Cet homme qui a réussi à porter à bout de bras le Théâtre des variétés pendant 35 ans, sans aucune subvention gouvernementale, n’osant même pas penser que le burlesque pouvait être digne de relever de la culture, aurait été plus crédible que tout ce que j’ai entendu jusqu’à maintenant au sujet du fameux « déficit zéro » dans la bouche de politiciens qui s’apprêtent à jouer la grande scène du massacre des innocents. Ça va faire mal. C’est ce qu’ils disent. Ils s’en vantent presque.
Le Québec aurait sans doute gagné à devenir un gros Théâtre des variétés bien administré, épongeant ses dettes au fur et à mesure, inspiré dans son développement et soucieux de l’avenir de chacun de ses citoyens. Avec un peu d’humour en prime ! Gilles, lui, il savait compter. Il l’avait prouvé. Ceux qui nous gouvernent maintenant n’ont même pas l’air de savoir où ils sont.
Ce que je veux dire, c’est que Gilles Latulippe était plutôt de la race de ceux qui se seraient privés de manger plutôt que d’imposer des coupes à ceux et celles qui n’ont presque rien.
Il pratiquait déjà cette générosité avec ses amis comédiens et comédiennes pour qui le succès n’est pas toujours couvert d’or et qui peuvent se retrouver devant rien sans l’avoir mérité.
J’ai essayé d’imaginer une conférence de presse de Latulippe, premier ministre du Québec, faisant rire les journalistes jusqu’aux larmes tout en leur disant que les temps sont difficiles, qu’Ottawa n’a jamais été aussi méprisant qu’en ce moment envers le Québec mais que ce n’est pas ça qui va nous faire taire. Qu’il est important que nous gardions la tête haute et le dos droit.
Puis, il aurait pris sur ses épaules le dossier du pont Champlain au sujet duquel il faut mettre notre pied à terre avant que nous nous retrouvions devant un fait accompli, sans notre approbation.
Comme il aurait sans doute interdit l’utilisation du Saint-Laurent pour le transport du pétrole albertin sur des bateaux immenses qui ressemblent à d’énormes provocations pour tous les fauteurs de trouble de ce monde de fous dans lequel nous vivons.

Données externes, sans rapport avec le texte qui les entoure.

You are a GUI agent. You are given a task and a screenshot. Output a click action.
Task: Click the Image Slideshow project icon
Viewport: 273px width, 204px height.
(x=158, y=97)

Gilles Latulippe a toujours été un exemple de ténacité. Il a poursuivi son rêve avec courage et sans compromis. Nous l’avons aimé pour sa capacité à nous faire voir le ridicule de toutes ces choses qui nous gâchent souvent le quotidien. Il a été fidèle jusqu’au bout de son souffle à ceux et celles qu’il aimait. Il était encore sur scène il y a quelques semaines, cachant la gravité de son état pour éviter, sans aucun doute, de prendre trop de place. Intelligent comme dix, cultivé et toujours curieux de tout comprendre, modeste jusqu’à l’effacement, il restera dans nos mémoires pour très longtemps. Il y rejoint les grands comme La Poune, Juliette Pétrie, Manda, Olivier Guimond, tous ces noms qui nous tirent un sourire juste à les prononcer. Je ne sais pas où ils sont tous, mais Gilles ne s’ennuiera pas avec eux.

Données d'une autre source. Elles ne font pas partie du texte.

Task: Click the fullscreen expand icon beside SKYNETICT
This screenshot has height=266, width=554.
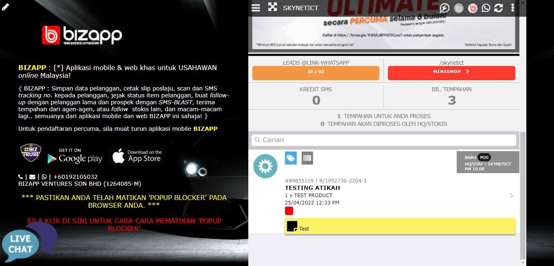Action: pos(272,7)
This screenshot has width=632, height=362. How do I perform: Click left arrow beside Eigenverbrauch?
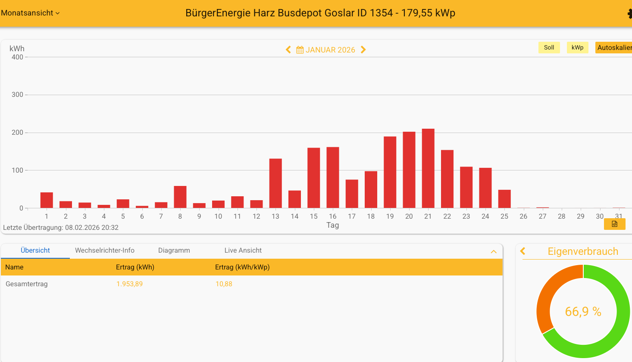523,251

« Elle est lourde à porter, l’absence d’un ami »,dit la chanson de Bécaud. Le vide laissé par Gilles Latulippe ne sera pas comblé. Ni dans sa famille ni dans son public. Grâce à nos mémoires, il vivra encore longtemps. Et c’est tant mieux ainsi. Il aura été un modèle hautement qualifié toute sa vie. Les modèles de modestie sont rares en ce moment. C’est pourquoi ils sont si précieux. Salut Gilles.
Gilles, il savait compter. Ceux qui nous gouvernent n’ont même pas l’air de savoir où ils sont.